§ **Dataset records**
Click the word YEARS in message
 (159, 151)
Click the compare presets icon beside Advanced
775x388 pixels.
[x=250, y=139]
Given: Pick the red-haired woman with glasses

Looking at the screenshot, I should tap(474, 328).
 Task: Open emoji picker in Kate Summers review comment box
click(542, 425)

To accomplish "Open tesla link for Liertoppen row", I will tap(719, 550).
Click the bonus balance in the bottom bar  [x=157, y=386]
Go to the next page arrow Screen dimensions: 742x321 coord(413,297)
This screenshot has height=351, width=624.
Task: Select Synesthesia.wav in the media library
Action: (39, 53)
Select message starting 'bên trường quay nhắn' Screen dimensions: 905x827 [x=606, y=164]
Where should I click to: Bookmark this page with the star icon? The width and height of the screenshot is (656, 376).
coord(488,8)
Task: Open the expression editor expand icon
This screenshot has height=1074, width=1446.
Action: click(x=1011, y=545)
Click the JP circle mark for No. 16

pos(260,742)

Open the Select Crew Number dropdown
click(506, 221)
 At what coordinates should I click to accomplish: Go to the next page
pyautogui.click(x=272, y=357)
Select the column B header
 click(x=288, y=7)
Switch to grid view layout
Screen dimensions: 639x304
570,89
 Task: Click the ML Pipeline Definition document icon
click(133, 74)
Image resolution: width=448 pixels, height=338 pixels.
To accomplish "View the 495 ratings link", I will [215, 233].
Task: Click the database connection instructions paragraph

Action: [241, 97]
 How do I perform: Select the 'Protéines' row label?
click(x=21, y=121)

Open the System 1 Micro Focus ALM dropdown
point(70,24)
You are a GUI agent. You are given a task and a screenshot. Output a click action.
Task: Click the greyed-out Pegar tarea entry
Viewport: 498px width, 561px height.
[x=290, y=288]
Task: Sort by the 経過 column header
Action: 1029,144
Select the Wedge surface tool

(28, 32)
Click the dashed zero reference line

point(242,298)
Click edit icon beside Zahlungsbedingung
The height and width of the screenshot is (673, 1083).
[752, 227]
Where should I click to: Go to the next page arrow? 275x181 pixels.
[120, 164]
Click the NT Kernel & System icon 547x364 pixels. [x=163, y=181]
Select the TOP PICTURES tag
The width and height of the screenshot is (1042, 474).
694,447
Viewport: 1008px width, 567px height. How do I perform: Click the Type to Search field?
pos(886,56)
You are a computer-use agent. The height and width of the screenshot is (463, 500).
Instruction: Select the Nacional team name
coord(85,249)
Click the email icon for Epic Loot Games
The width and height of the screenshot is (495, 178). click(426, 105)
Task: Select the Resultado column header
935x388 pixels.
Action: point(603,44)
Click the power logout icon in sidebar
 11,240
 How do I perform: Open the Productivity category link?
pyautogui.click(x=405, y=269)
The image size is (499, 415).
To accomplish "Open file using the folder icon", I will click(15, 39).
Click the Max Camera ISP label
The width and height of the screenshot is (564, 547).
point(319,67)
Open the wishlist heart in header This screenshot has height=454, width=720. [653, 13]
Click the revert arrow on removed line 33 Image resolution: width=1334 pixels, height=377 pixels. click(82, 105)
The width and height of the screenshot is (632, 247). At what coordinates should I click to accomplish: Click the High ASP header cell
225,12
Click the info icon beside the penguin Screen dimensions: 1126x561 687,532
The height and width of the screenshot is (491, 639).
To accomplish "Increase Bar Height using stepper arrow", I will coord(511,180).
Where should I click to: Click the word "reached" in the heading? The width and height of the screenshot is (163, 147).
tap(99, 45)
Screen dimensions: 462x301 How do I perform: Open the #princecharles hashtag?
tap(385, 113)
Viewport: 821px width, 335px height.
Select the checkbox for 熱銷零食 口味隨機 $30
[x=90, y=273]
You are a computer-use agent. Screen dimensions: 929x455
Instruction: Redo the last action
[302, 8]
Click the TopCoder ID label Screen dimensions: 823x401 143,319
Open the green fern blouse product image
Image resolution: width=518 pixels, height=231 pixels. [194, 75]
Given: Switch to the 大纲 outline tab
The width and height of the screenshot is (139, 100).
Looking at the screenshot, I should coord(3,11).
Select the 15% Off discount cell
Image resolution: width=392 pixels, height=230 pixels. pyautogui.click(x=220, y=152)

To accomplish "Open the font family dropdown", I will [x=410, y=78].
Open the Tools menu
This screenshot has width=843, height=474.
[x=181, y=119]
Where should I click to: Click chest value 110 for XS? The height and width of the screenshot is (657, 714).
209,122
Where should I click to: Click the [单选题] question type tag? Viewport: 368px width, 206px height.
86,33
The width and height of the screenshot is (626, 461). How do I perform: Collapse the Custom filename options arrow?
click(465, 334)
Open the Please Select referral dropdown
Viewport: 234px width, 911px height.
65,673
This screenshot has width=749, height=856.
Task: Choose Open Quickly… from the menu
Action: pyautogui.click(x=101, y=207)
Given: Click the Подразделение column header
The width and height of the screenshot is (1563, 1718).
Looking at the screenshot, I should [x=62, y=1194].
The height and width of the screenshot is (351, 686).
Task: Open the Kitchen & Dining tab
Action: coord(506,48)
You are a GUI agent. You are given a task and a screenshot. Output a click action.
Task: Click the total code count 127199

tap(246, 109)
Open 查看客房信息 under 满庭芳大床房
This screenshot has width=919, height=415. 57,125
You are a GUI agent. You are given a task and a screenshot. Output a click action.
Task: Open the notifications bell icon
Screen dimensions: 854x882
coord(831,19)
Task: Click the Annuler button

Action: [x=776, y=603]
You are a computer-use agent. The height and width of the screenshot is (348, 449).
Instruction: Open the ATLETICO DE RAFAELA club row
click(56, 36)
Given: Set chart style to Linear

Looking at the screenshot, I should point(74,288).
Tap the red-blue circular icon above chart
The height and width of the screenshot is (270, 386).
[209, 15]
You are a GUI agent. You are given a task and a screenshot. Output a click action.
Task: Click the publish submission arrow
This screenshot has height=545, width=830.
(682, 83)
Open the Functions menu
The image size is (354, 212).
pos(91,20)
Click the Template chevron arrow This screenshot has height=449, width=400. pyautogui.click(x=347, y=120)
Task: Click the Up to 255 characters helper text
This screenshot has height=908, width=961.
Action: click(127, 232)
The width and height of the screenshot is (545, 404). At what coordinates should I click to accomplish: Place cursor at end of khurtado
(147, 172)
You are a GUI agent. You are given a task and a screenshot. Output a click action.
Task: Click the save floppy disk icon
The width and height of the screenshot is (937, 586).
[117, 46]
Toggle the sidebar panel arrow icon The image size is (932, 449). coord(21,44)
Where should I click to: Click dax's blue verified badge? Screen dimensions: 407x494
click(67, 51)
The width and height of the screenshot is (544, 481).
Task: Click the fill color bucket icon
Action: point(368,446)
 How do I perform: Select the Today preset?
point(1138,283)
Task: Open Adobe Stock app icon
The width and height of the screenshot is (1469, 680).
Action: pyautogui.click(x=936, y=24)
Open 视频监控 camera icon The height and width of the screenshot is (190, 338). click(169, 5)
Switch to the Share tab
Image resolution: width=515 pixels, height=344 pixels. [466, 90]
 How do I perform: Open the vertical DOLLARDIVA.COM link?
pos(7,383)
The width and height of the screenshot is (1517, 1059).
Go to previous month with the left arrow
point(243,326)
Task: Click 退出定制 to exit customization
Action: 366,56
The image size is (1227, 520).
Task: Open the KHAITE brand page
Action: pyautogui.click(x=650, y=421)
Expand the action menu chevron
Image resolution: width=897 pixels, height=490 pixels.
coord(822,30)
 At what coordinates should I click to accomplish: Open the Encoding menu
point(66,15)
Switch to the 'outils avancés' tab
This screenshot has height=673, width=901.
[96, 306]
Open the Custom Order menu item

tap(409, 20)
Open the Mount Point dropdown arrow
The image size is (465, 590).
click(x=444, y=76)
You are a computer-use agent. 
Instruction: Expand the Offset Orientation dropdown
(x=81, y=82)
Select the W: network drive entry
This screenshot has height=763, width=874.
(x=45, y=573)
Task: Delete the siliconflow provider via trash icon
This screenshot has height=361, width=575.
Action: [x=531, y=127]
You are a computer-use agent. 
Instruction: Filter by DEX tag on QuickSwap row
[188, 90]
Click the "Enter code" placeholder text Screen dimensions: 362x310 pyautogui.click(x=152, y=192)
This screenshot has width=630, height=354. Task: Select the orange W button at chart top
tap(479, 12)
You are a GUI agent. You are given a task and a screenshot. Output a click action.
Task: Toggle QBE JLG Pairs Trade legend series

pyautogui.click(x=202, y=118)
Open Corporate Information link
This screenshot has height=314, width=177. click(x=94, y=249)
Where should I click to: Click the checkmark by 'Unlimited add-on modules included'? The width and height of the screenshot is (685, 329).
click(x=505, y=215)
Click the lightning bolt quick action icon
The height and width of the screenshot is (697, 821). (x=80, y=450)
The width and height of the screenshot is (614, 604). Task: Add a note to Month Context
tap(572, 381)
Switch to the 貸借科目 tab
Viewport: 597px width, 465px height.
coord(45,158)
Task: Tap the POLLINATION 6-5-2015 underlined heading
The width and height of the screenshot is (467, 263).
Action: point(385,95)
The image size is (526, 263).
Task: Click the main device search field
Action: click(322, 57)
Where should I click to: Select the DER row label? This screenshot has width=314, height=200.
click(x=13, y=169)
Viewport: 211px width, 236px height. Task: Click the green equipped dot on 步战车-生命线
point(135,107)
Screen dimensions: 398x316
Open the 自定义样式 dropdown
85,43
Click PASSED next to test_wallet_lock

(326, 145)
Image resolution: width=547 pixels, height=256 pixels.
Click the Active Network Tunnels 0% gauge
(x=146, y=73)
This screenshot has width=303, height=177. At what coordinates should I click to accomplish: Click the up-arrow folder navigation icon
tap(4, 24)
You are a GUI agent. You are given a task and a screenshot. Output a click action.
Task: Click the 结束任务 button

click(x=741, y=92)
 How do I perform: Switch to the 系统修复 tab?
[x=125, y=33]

§ **Task to carry out**
Copy all lines of the preceding data that hold the word "entry".

§ **Answer**
Task: Click the greyed-out Pegar tarea entry
Select the W: network drive entry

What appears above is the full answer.